Qu’en concluent la paire d’auteurs ? Qu’il faut bannir les démons du nationalisme et du populisme, mettre en place une gouvernance mondiale coercitive pour « rendre prévisibles » les comportements des Etats-Nations, créer encore plus d’interconnections et recréer une hégémonie, de préférence US car la Chine fait peur.
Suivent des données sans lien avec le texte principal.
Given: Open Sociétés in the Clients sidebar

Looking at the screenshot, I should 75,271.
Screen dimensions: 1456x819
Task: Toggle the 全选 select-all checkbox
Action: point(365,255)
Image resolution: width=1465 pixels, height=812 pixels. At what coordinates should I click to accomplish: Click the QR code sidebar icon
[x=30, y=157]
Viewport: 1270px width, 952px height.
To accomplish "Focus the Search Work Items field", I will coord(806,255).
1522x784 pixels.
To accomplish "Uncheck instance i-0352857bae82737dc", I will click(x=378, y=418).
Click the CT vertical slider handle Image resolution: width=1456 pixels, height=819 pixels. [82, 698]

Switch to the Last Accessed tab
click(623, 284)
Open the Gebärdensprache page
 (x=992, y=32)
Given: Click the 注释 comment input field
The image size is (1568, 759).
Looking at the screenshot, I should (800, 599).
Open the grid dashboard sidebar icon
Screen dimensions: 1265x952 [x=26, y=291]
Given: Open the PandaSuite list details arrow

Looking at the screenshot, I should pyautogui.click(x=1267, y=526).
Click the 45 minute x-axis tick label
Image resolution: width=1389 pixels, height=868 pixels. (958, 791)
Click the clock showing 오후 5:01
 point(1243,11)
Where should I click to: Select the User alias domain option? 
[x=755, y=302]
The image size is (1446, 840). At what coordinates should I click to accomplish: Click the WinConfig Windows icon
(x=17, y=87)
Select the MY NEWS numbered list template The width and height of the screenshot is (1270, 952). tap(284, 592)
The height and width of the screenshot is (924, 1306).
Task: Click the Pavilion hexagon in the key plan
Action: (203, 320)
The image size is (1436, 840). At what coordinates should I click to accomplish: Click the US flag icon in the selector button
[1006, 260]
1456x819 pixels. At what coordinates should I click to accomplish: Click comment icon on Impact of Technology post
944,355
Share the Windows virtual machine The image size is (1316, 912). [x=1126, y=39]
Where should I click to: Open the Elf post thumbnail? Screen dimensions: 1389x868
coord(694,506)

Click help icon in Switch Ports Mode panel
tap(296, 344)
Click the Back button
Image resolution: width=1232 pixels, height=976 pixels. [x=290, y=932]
Le raisonnement est semblable à celui des vieux perroquets staliniens, martelant qu’il faut plus de communisme pour que le communisme fonctionne.


[i]  https://www.foreignaffairs.com/articles/world/2019-02-12/why-nationalism-works utilisée pour appuyer l’horreur absolue du nationalisme dans l’ouvrage, alors qu’elle affirme que nous sommes tous héritiers du nationalisme et que le terme recouvre de nombreuses formes de nationalismes.

[ii] Ce résumé est établi à partir de la version originale du livre, en anglais.

[iii] Toute ressemblance avec une situation vécue est fortuite, sale complotiste.

[iv] Dans l’ordre :

  1. Absence d’inflation post-covid : raté.
  2. Dédollarisation en raison du déficit et de l’impérialisme U.S : bien vu.
  3. Chute du néolibéralisme, vu comme aggravant de la pandémie : trop tôt pour juger.
  4. Augmentation scandaleuse des inégalités à court-terme, mais révoltes et redistribution à plus longue échéance : trop tôt pour juger de la seconde partie.
  5. Renforcement des états et de leur rôle social : trop tôt pour juger.
  6. Refonte du contrat social autour de plus de protection pour les plus pauvres : trop tôt pour juger.
  7. La régionalisation va devenir le refuge de la mondialisation, de plus en plus débattue : en cours.
  8. On ne sait pas comment va évoluer le conflit US/Chine, prédire est un jeu de dupes (oui, oui).

[v] Nom de l’ONG de George Soros, renvoyant à l’essai de Karl Popper.